- [TASK OBJECTIVE]:
Answer these from the notes on the terrain vague:
(a) In which issue number of LoSquaderno were the notes published?
(b) What did a generation of authors romanticize when addressing the terrain vague through an aesthetic perspective?
(c) Within recent urbanisation, what is the terrain vague said to be no longer?

Notes on the Terrain Vague.
Published in LoSquaderno. Explorations in Space and Society, no.34.
Michiel Dehaene, Claudia Faraone & Cristina Mattiucci (eds.). December 2014
Terrain vague is usually synonym for a place exceeding the traditional categories of the city. Juxtaposing entropy to definite zones of containment, abandonment and emptiness to consolidated urban fabric, ceaseless transformation to historical stratification, informality and illegal activities to controlled jurisdictions, the terrain vague acts a sort of ruin, where the city is at the point of both being forgotten and disclosing its imminent future, eluding any of its regular uses and functioning mechanisms.
A generation of authors addressed the terrain vague through an aesthetic perspective, romanticizing the post-industrial landscape as a way of escaping the flat and homogeneous space of the Fordist planning. In the past, these spaces offered fertile ground for the development of new forms of life and alternative modes of production growing autonomously from the capitalist accumulation and official urban strategies.
Nevertheless, it seems today that vagueness constitutes a specific category of the contemporary metropolis rather than a form of resistance, an instrument of control rather than a ground for opposition. Within the recent urbanisation – ruled by the abstraction of finance, regimes of potential yields, envelopes of rentable cubic meters and empty lots – the terrain vague is no longer an alternative autonomous realm, an outside.
On the contrary vagueness has been not only interiorised in the real-estate administration of the city, but also incarnated in the increasingly precarious forms of life and work of its inhabitants, mirroring the proper biological indeterminacy of the human species.

- [DATA PROVIDED]:

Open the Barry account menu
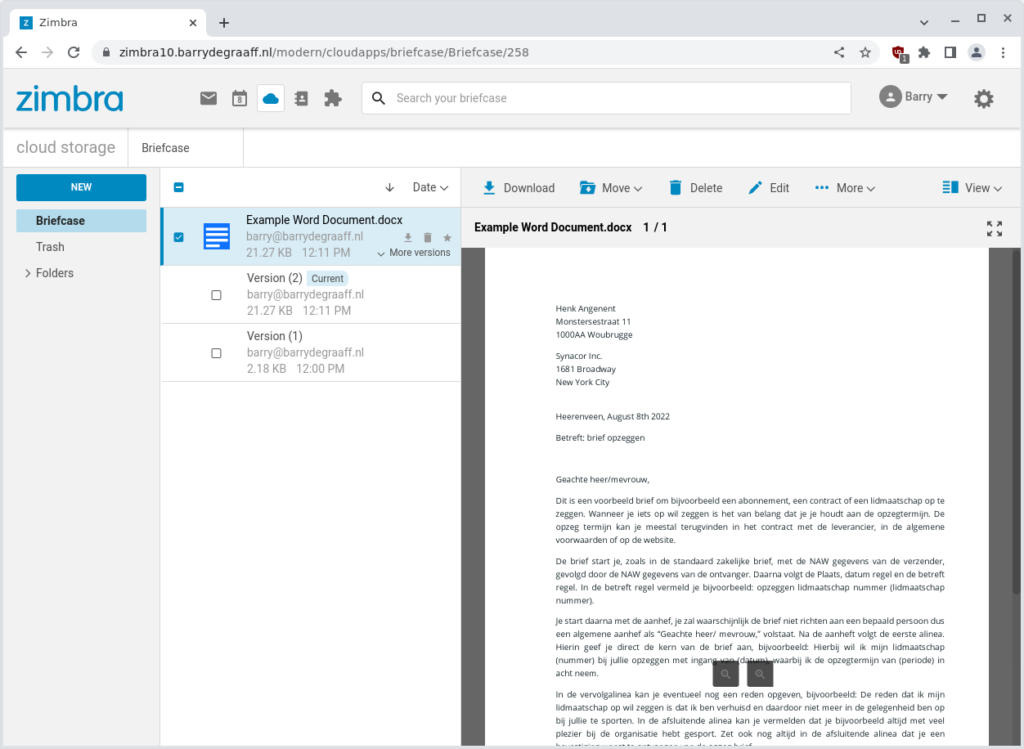The image size is (1024, 749). 913,98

- [FINAL ANSWER]:
(a) No. 34
(b) The post-industrial landscape
(c) An alternative autonomous realm, an outside